I know the pump is working somewhat, because the pedal pushes easier when the truck is running, than when it’s off.
 
I have a 1981 F350 with a dump bed and put a 460 gas engine in it. I have been over GVW many times but drive careful on the back roads and so far it has held together ! Now on the brake issue if you ever figure it out let me know as I have tried about everything and still am not satisfied with the brakes on this truck. The truck we had before was a 1965 Ford 1 ton dump and it had drum brakes all around. That old truck would darn near throw you thru the windshield if you hit the brakes real hard even with a load on it.
 
I used to have a 1991 with a 7.3. It never had great brakes. The brake light would flicker at times at an idle then go out when you revved the engine.

However, everything is relative. I also used to have a 1971 F350 that had a decent brake on one front wheel on the third pump of the pedal. You had to plan ahead when that truck got driven.

My 2000 F550 with a 7.3 about puts you through the windshield if you get into the brake pedal too much.
 
i've been waiting a week for my rebuilt booster. they make one for trucks over 8600, and one for trucks under 8600. for some reason the one i need are hard to find. i'll order one from rock auto if mine doesn't show up in the next couple of days.
 
The masters cylinder was put on just before I bought it, so I probably only need the booster.
 
(quoted from post at 11:51:56 12/17/20) The masters cylinder was put on just before I bought it, so I probably only need the booster.

BEFORE throwing $$$$ check the actual vacuum.

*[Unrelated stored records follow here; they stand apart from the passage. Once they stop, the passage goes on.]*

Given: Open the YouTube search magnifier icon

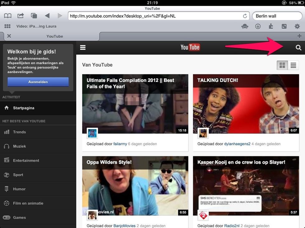Looking at the screenshot, I should (x=298, y=47).
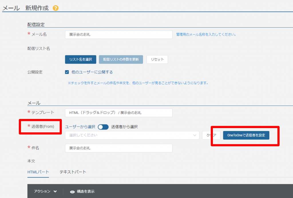Uncheck the 他のユーザーに公開する checkbox
Viewport: 293px width, 198px height.
(x=67, y=72)

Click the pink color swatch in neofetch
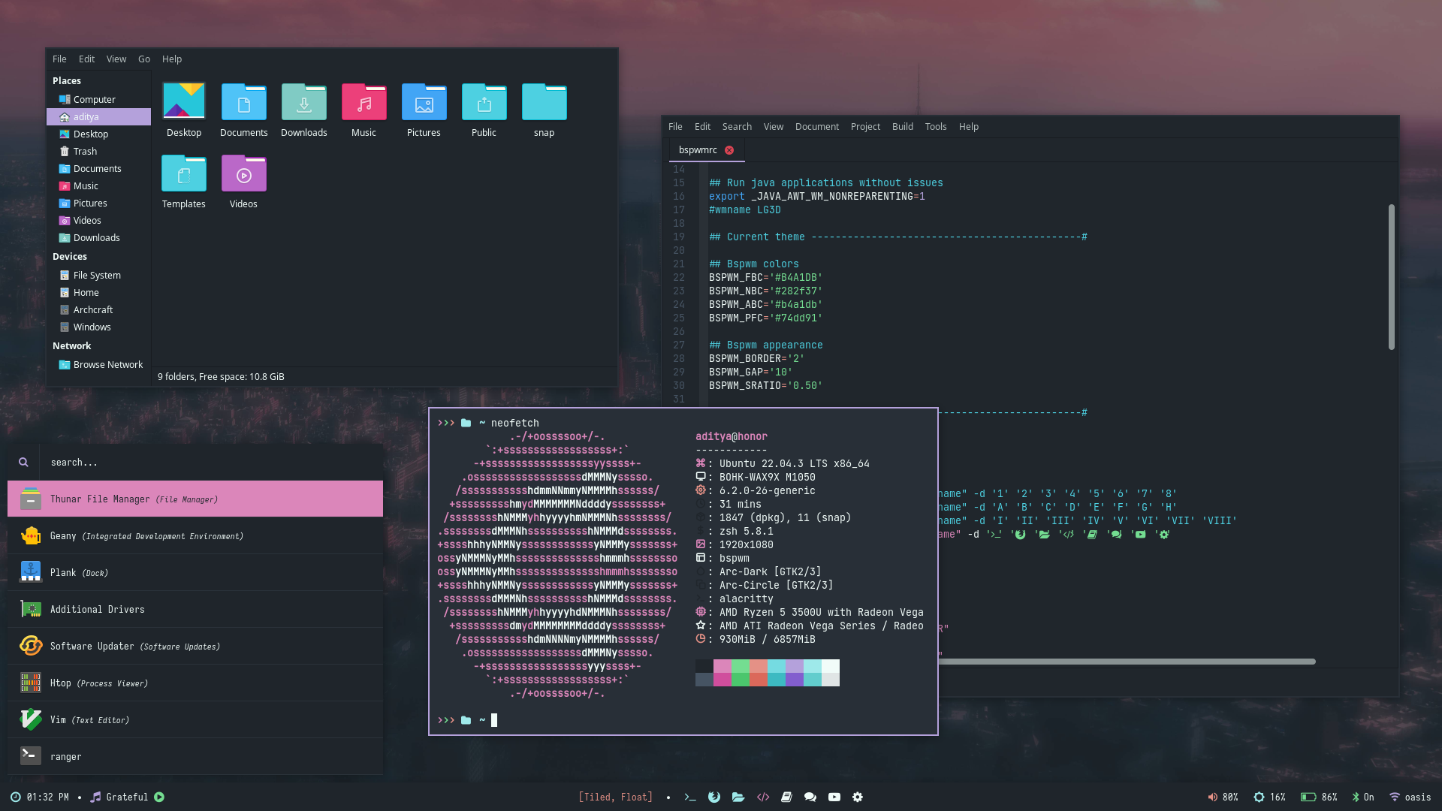click(x=722, y=666)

Have to look up the "spec.", I would GUESS 15", give or take.

This will show that the vacuum pump is working, reservoir is intact, the lines aren't leaking, and that the booster hasn't failed in a way that it's leaking and vacuum can't be built up.

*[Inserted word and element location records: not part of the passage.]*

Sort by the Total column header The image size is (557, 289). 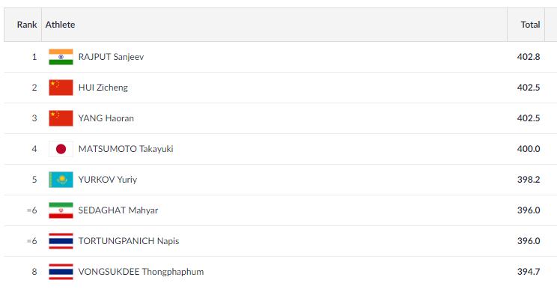(x=530, y=25)
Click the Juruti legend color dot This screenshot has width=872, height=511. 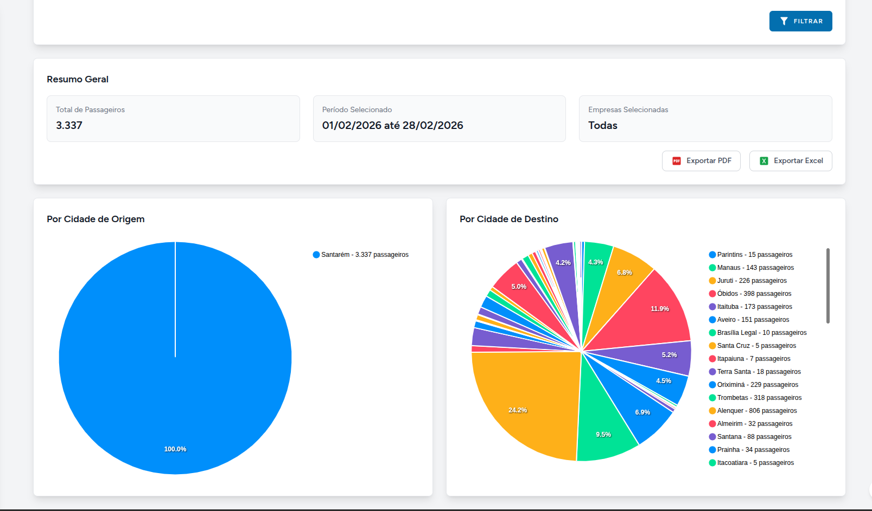pos(712,281)
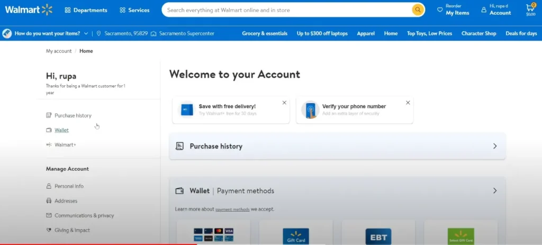Viewport: 542px width, 245px height.
Task: Open Communications & privacy settings
Action: point(84,216)
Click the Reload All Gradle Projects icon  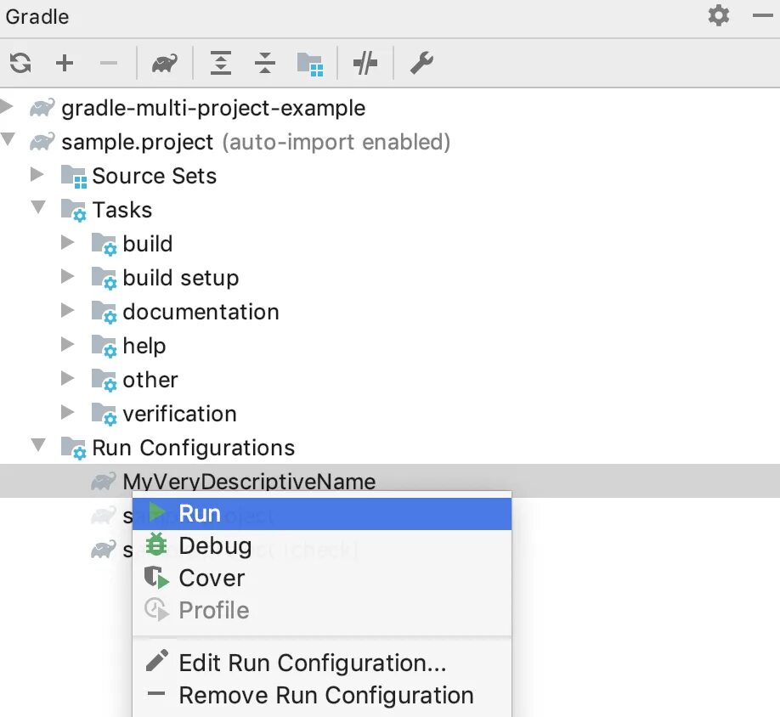click(20, 63)
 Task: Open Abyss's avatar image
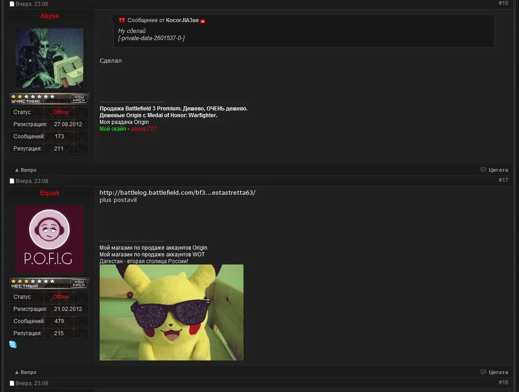pyautogui.click(x=49, y=58)
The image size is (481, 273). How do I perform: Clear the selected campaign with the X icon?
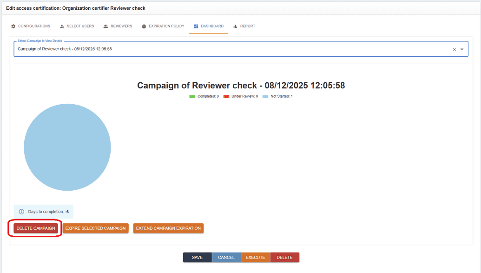(x=455, y=49)
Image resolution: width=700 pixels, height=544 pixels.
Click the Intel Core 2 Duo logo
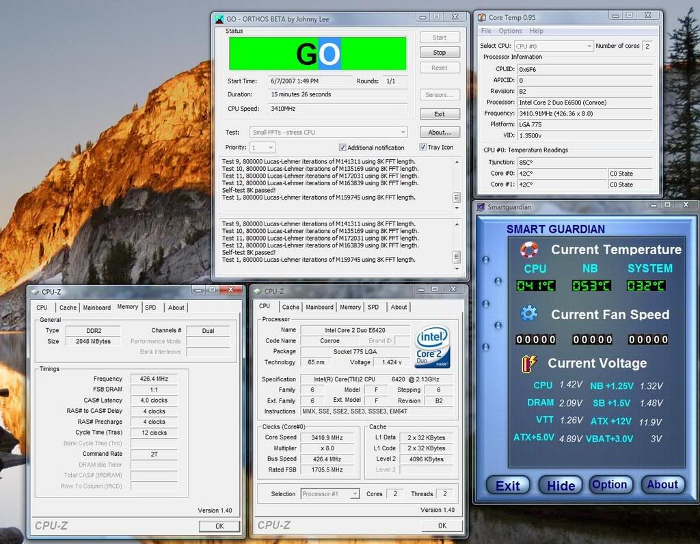click(x=433, y=346)

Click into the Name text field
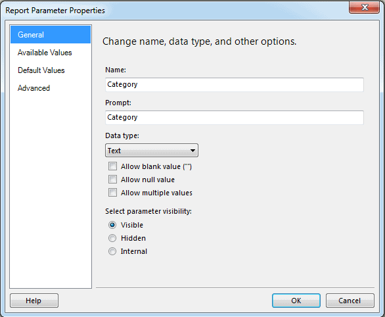click(x=235, y=85)
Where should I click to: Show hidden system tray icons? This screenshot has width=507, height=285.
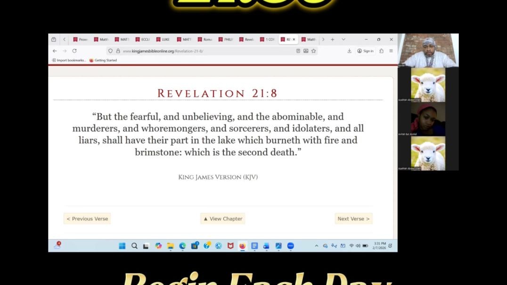[316, 246]
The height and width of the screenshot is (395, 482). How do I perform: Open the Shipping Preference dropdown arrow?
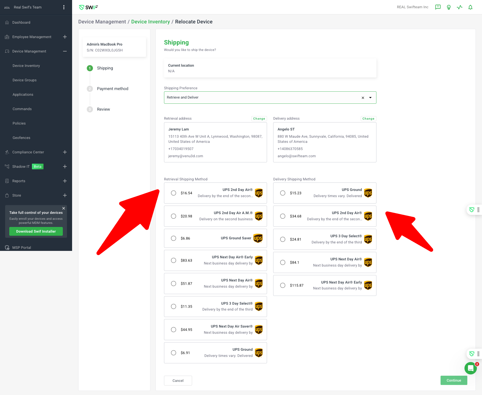(370, 98)
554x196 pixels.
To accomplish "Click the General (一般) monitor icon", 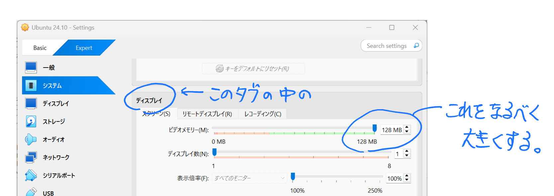I will tap(31, 68).
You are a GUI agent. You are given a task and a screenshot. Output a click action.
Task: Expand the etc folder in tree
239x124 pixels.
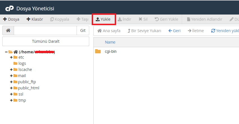(12, 57)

Some years back a customer with a "tonner" had poor brakes and the light lit on the dash, turned out to be that the vacuum reservoir (a Ford "tomato juice can" special) had a pinhole rusted in it.

I don't know if yours is set up that way/what reservoir is used, but in any case I would start with a vacuum gauge.

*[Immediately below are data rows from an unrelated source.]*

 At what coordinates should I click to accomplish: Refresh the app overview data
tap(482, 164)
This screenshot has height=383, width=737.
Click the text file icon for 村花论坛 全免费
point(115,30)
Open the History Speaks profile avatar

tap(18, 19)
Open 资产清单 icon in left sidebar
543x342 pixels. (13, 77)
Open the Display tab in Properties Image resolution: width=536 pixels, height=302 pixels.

Also, is the brake/low vacuum light in the dash working?
 
Are your rear brakes properly adjusted? And are they working properly and in decent shape ( good amount of lining, drums not worn beyond spec?)
 
One other thing to check, My '88 f450 has a proportioning valve on the rear axle to apply more stopping power to the rear the heavier the load. There is an arm that connects the valve to to the frame [ more weight more fluid flow] Mine was out of adjustment. just saying....
 
Check the diameter of the rear drums.If they are worn out you only use a small part of the shoe,I fought one of the local schools over the problem with their E350 bus. That thing would not stop for anything till I put new drums on it, it stopped, and then I sent them the bill(before they said it was too much money) To check a booster,shut the motor off pump the brake pedal 3 or 4 times,hold the pedal down and start the truck. If the pedal goes down, the booster is working. This is the book way to test a vacuum booster. Make sure the wheel cylinders are not frozen from rust,if the parking brake is hanging up in the drum you will never be able to adjust the brakes correctly either. With the drum off you will see a steel bar running between the shoes below the wheel cyl and above the axle. That is the mechanical bar that makes the parking brake work,it has a spring on one end. That bar has to be able to move back and forth when you try to move it,if it doesn't you will never get the brakes to work right.
 
Check vacuum pressure, check in a couple different places and with/without lines connected (booster, HVAC etc). I'm not sure if there is an actual spec or not, I remember seeing 24-26 in.Hg. I would probably consider anything under 20 in.Hg to be low. If you have low readings, check directly at the pump, and see if increased RPM changes it. Increased RPM should not be needed to get a better vacuum pressure reading, but it might indicate a vacuum leak or weak pump.